Understanding PAX’s module¶
This tutorial shows how to build a PAX-like module for neural network training from scratch.
Pytree¶
[1]:
from copy import copy
import jax
import numpy as np
import jax.numpy as jnp
from absl import logging
[2]:
logging.set_verbosity(logging.FATAL)
First, let’s talk about pytree.
Pytrees are tree-like structures that are constructed from Python object containers. Here are a few examples of pytree:
[3]:
a = 123
b = [1, 2, 3]
d = (1, 2, 3)
c = {"1": 1, "2": 2, "3": 3}
e = [(1, 2), "123", {"1": 1, "2": [4, 5]}]
JAX provides the jax.tree_util.tree_flatten function that transforms an object into its tree representation that includes:
leaves: a list of tree leaves.treedef: information about the structure of the tree.
[4]:
leaves, treedef = jax.tree_util.tree_flatten(e)
print("Leaves:", leaves)
print("TreeDef:", treedef)
Leaves: [1, 2, '123', 1, 4, 5]
TreeDef: PyTreeDef([(*, *), *, {'1': *, '2': [*, *]}])
Note
Even though a pytree can have any object at its leaves, many jax functions such as jax.jit, jax.lax.scan, jax.grad, etc. only support pytrees with ndarray leaves.
We can reverse jax.tree_util.tree_flatten transformation with jax.tree_util.tree_unflatten:
[5]:
jax.tree_util.tree_unflatten(treedef=treedef, leaves=leaves)
[5]:
[(1, 2), '123', {'1': 1, '2': [4, 5]}]
A simple PAX module¶
Now let’s try to build a simple PAX module. The core idea here is that:
A module is also a pytree.
To let JAX knows how to flatten and unflatten a pytree module:
It needs to implement two methods:
tree_flattenandtree_unflatten.It is registered as a pytree node.
[6]:
@jax.tree_util.register_pytree_node_class
class ModuleV0:
def __init__(self, mylist):
self.mylist = mylist
self.is_training = True
def tree_flatten(self):
chilren = [self.mylist]
aux_info = {"is_training": self.is_training}
return chilren, aux_info
@classmethod
def tree_unflatten(cls, aux_info, children):
new_object = cls.__new__(cls)
new_object.mylist = children[0]
new_object.is_training = aux_info["is_training"]
return new_object
def __repr__(self):
name = self.__class__.__name__
info = f"mylist={self.mylist}, is_training={self.is_training}"
return f"{name}({info})"
The function jax.tree_util.register_pytree_node_class registers Module as a class of pytree nodes.
Let’s try to flatten and unflatten a module.
[7]:
mod = ModuleV0([1, 2, 3])
print(mod)
leaves, tree_def = jax.tree_util.tree_flatten(mod)
print(leaves, tree_def)
new_mod = jax.tree_util.tree_unflatten(tree_def, leaves)
new_mod
ModuleV0(mylist=[1, 2, 3], is_training=True)
[1, 2, 3] PyTreeDef(CustomNode(<class '__main__.ModuleV0'>[{'is_training': True}], [[*, *, *]]))
[7]:
ModuleV0(mylist=[1, 2, 3], is_training=True)

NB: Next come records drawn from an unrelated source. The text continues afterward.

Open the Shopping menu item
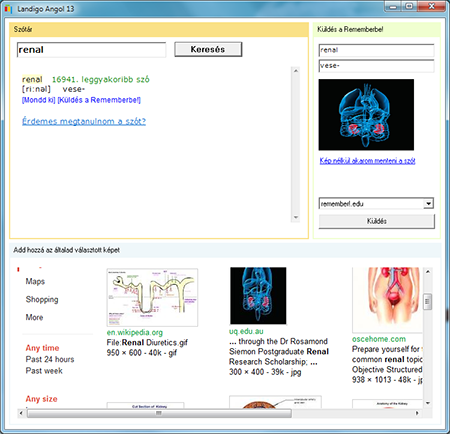This screenshot has width=450, height=434. tap(42, 299)
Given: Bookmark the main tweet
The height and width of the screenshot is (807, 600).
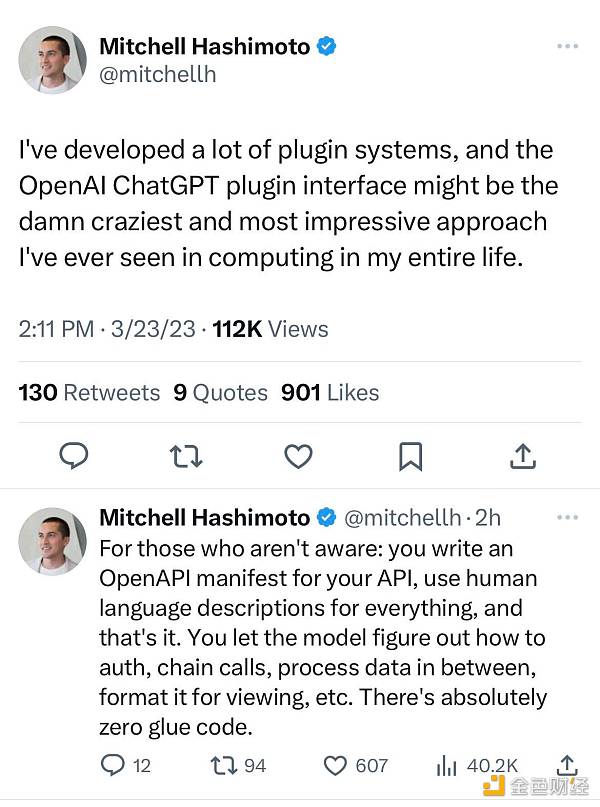Looking at the screenshot, I should [410, 456].
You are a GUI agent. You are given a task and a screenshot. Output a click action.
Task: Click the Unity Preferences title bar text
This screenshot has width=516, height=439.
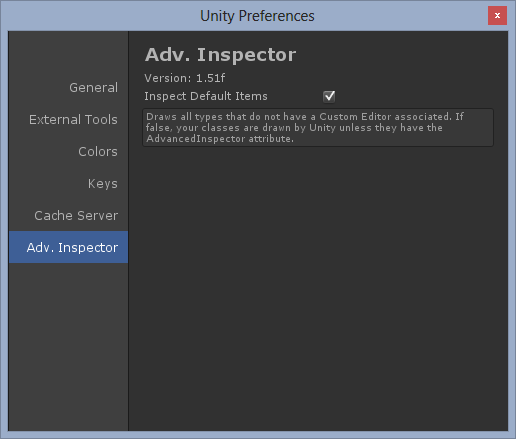coord(257,16)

Note: is_training is considered as part of the PyTreeDef.
Introducing register_subtree method¶
OK, but our pytree module only supports mylist and is_training attributes. A real module for neural network training can have an arbitrary number of attributes.
Moreover, how can our module know that mylist is part of the subtree while is_training belongs to the tree definition?
One solution is:
to keep a set (namely,
tree_part_names) that tells if an attribute is part of the tree or not.users need to register if an attribute is part of the tree.

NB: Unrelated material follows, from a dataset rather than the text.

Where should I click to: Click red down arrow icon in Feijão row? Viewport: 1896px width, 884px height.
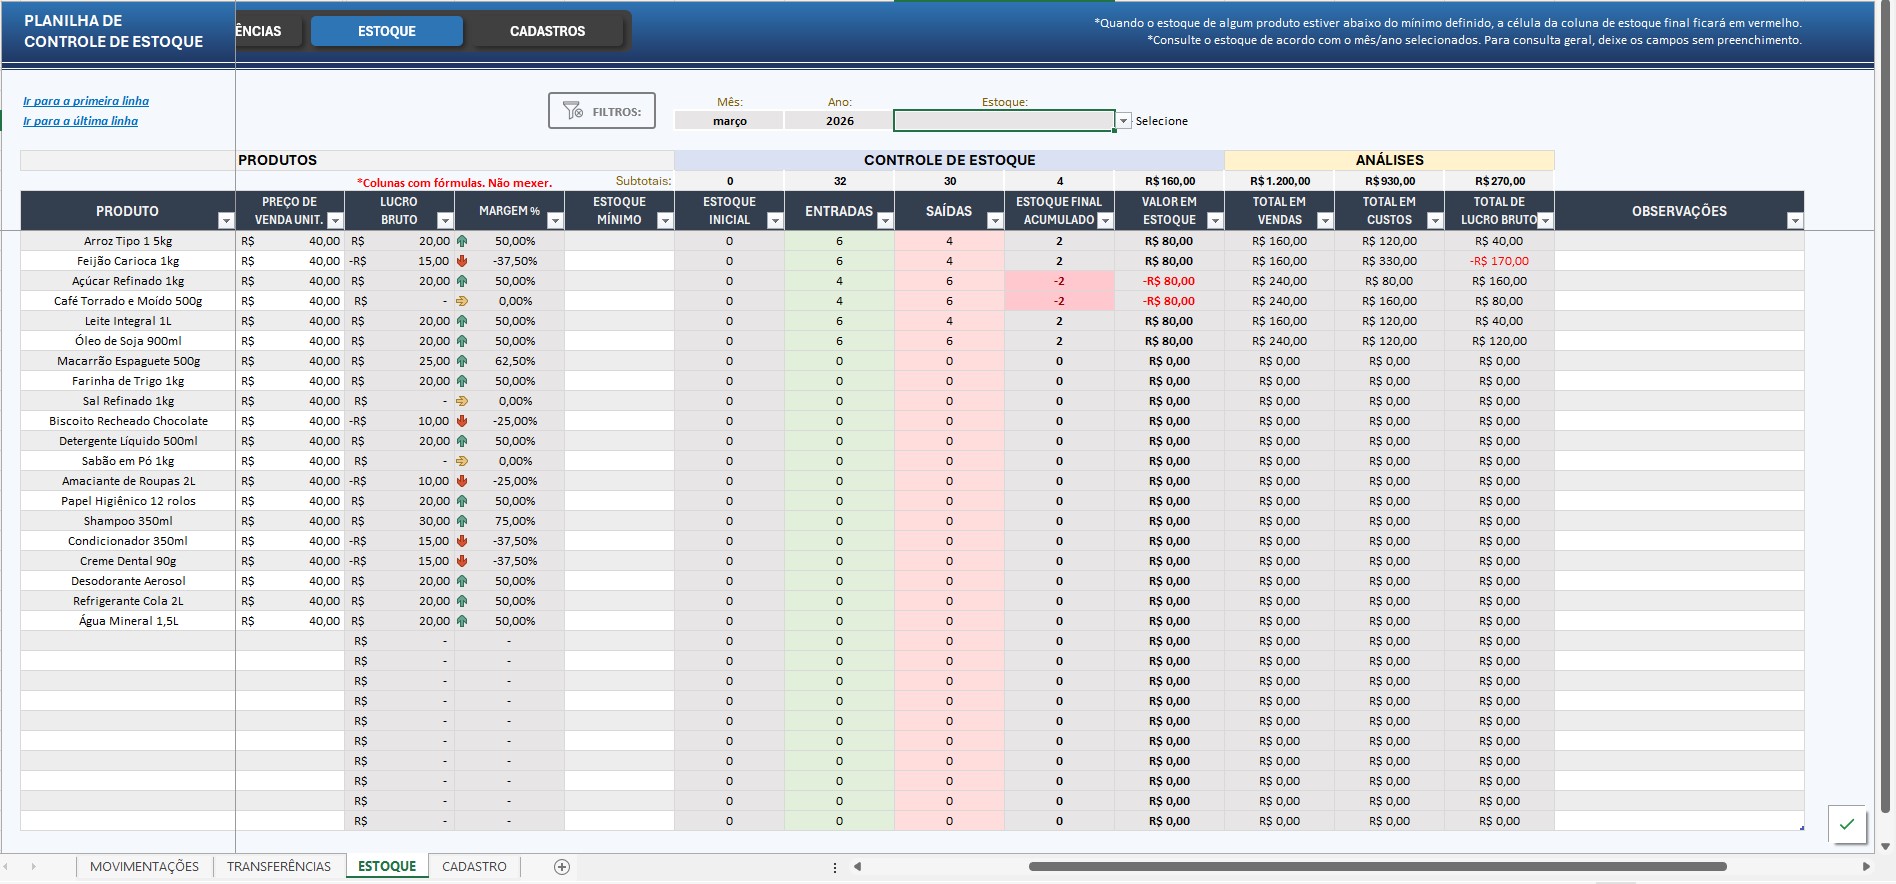click(x=462, y=261)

any attribute that is not registered belongs to the tree definition.
[8]:
@jax.tree_util.register_pytree_node_class
class ModuleV1(ModuleV0):
def __init__(self):
self.tree_part_names = frozenset()
self.is_training = True
def tree_flatten(self):
children = []
others = []
children_names = []
for name, value in vars(self).items():
if name in self.tree_part_names:
children.append(value)
children_names.append(name)
else:
others.append((name, value))
return children, (children_names, others)
@classmethod
def tree_unflatten(cls, aux_info, children):
children_names, others = aux_info
new_object = cls.__new__(cls)
new_object.__dict__.update(others)
new_object.__dict__.update(zip(children_names, children))
return new_object
def register_subtree(self, name, value):
self.__dict__[name] = value
self.tree_part_names = self.tree_part_names.union([name])
def __init_subclass__(cls):
jax.tree_util.register_pytree_node_class(cls)

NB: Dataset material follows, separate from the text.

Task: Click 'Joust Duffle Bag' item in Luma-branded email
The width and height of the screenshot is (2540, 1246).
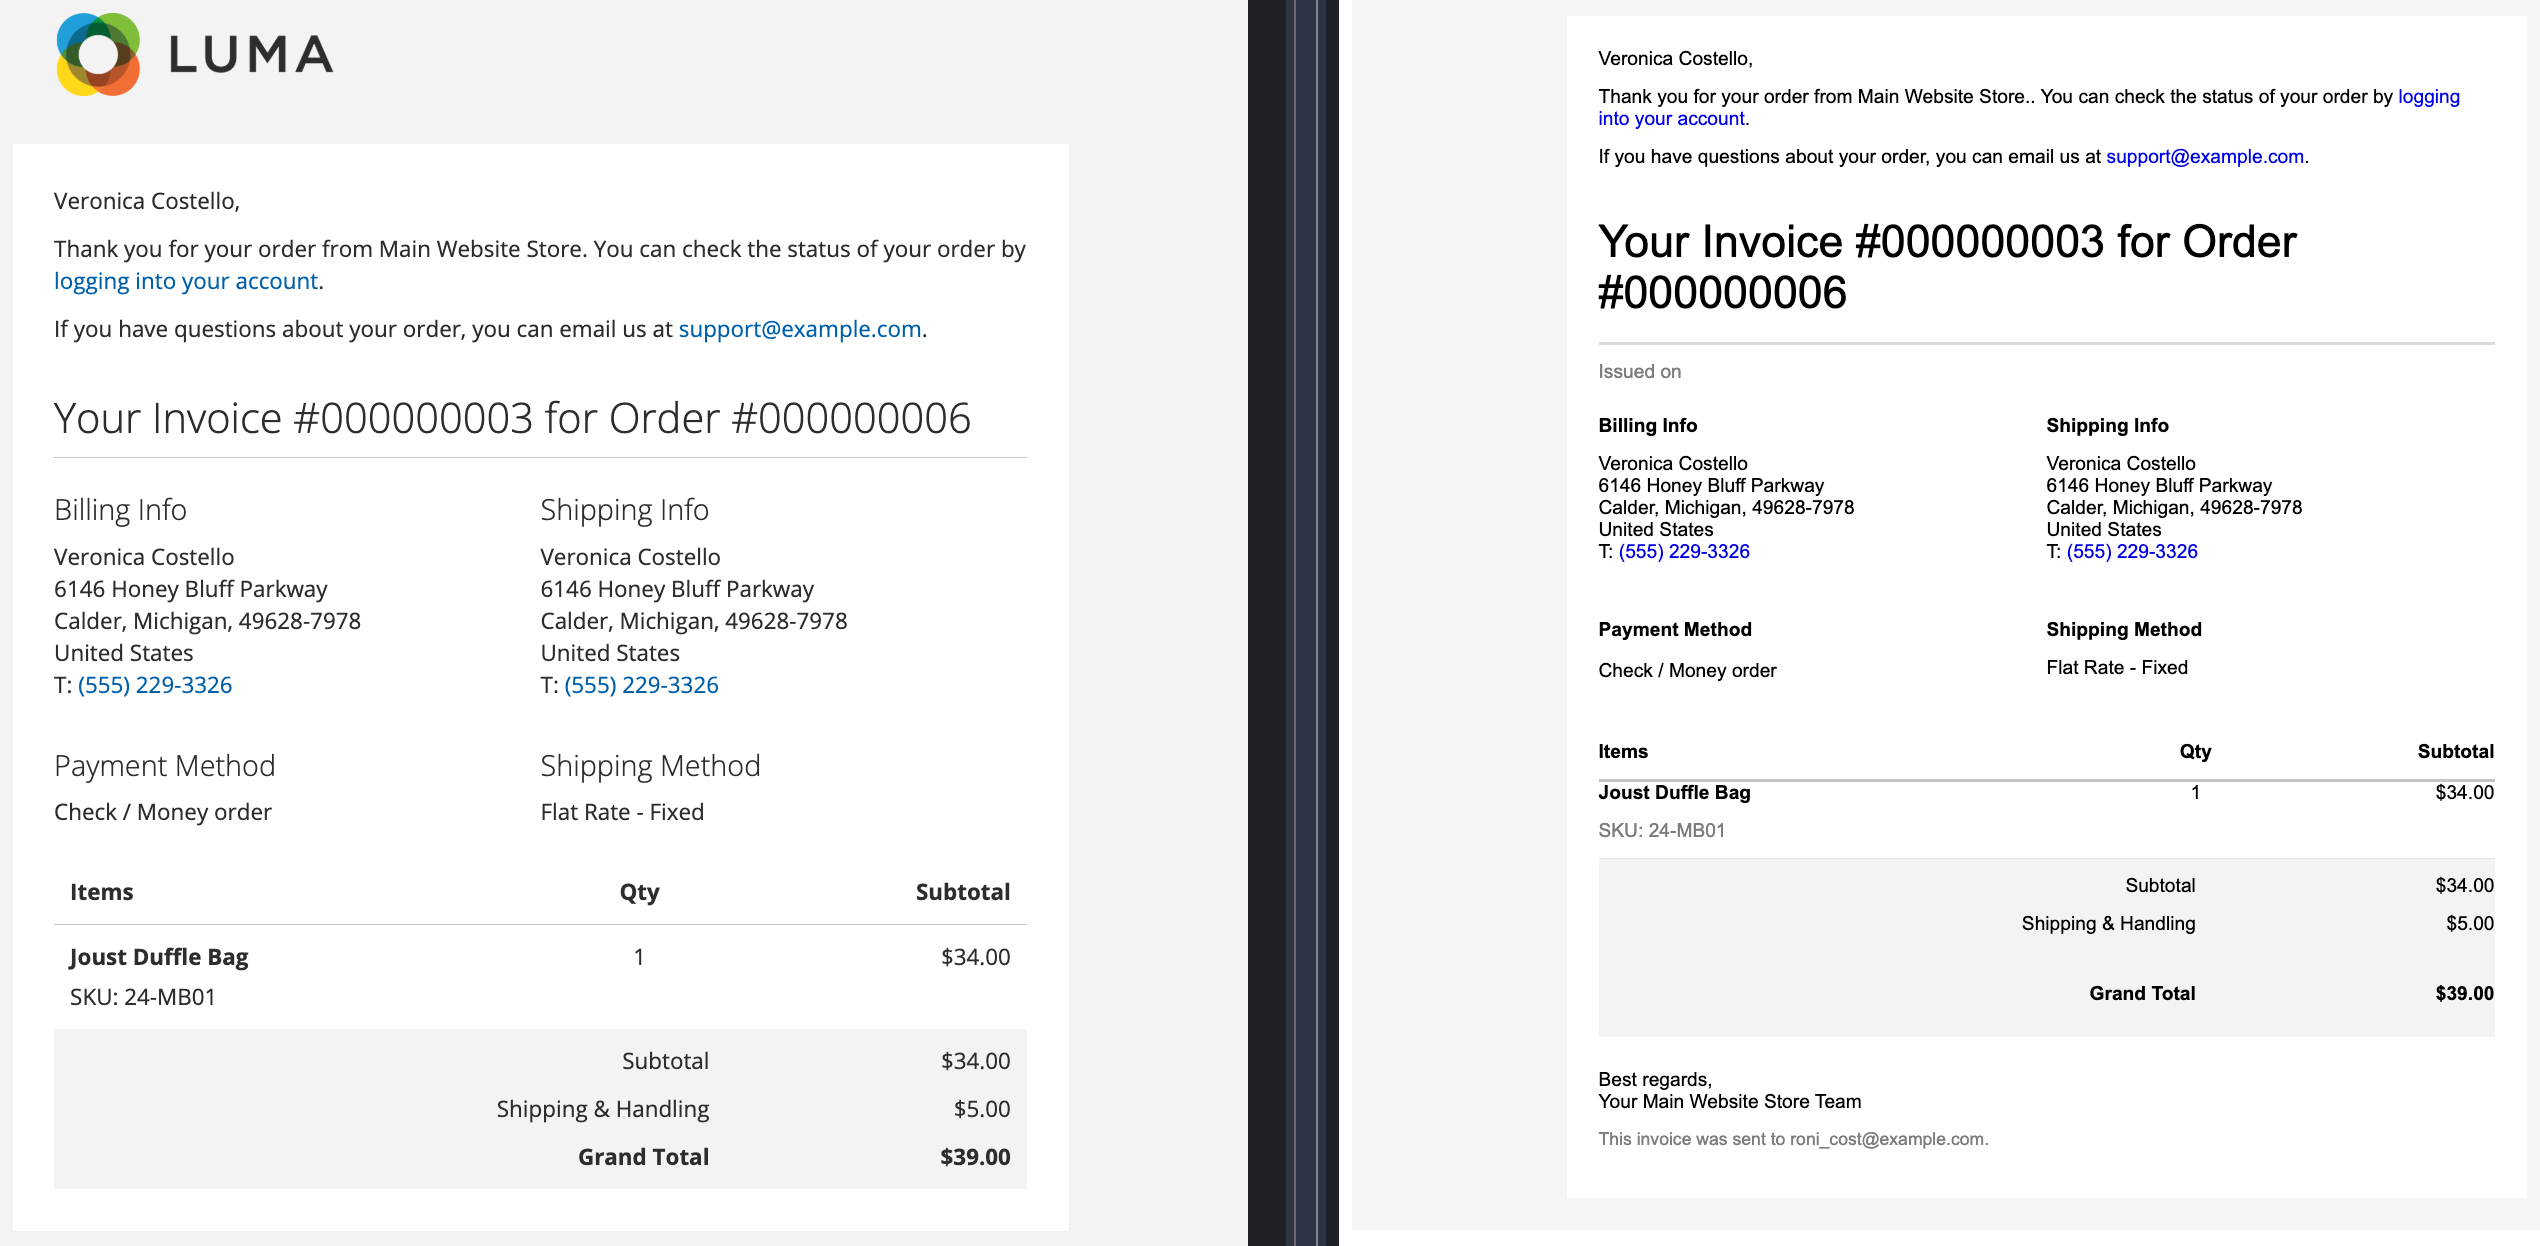Action: coord(159,957)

Our new module has register_subtree method that adds attribute’s name to the tree_part_names set.
The tree_flatten method lists all attributes of the object and checks if its name is in tree_part_names or not. If it is, its value will be added to the children list, otherwise, (name, value) will be added to the others list.
The tree_unflatten method combines information from others, children_names, and children to reconstruct the module.
Note:
We purposely use
frozensetto guarantee that any modification oftree_part_namesin one module does not affect other modules. (However, this is not guaranteed for other attributes of the module.)__init_subclass__ensures any subclass ofModuleis registered as pytree node.
Let’s try our module with a simple counter:
[9]:
class Counter(ModuleV1):
def __init__(self):
super().__init__()
self.register_subtree("count", 0)
def step(self):
self.count = self.count + 1
def __repr__(self):
return f"{self.__class__.__name__}(count={self.count})"
[10]:
counter = Counter()
print(counter)
counter.step()
print(counter)
leaves, treedef = jax.tree_util.tree_flatten(counter)
print((leaves, treedef))
new_counter = jax.tree_util.tree_unflatten(treedef, leaves)
print(new_counter)
Counter(count=0)
Counter(count=1)
([1], PyTreeDef(CustomNode(<class '__main__.Counter'>[(['count'], [('tree_part_names', frozenset({'count'})), ('is_training', True)])], [*])))
Counter(count=1)
A custom parameters method¶
Our module does not have a way to select trainable parameters. We need this feature for gradient computation.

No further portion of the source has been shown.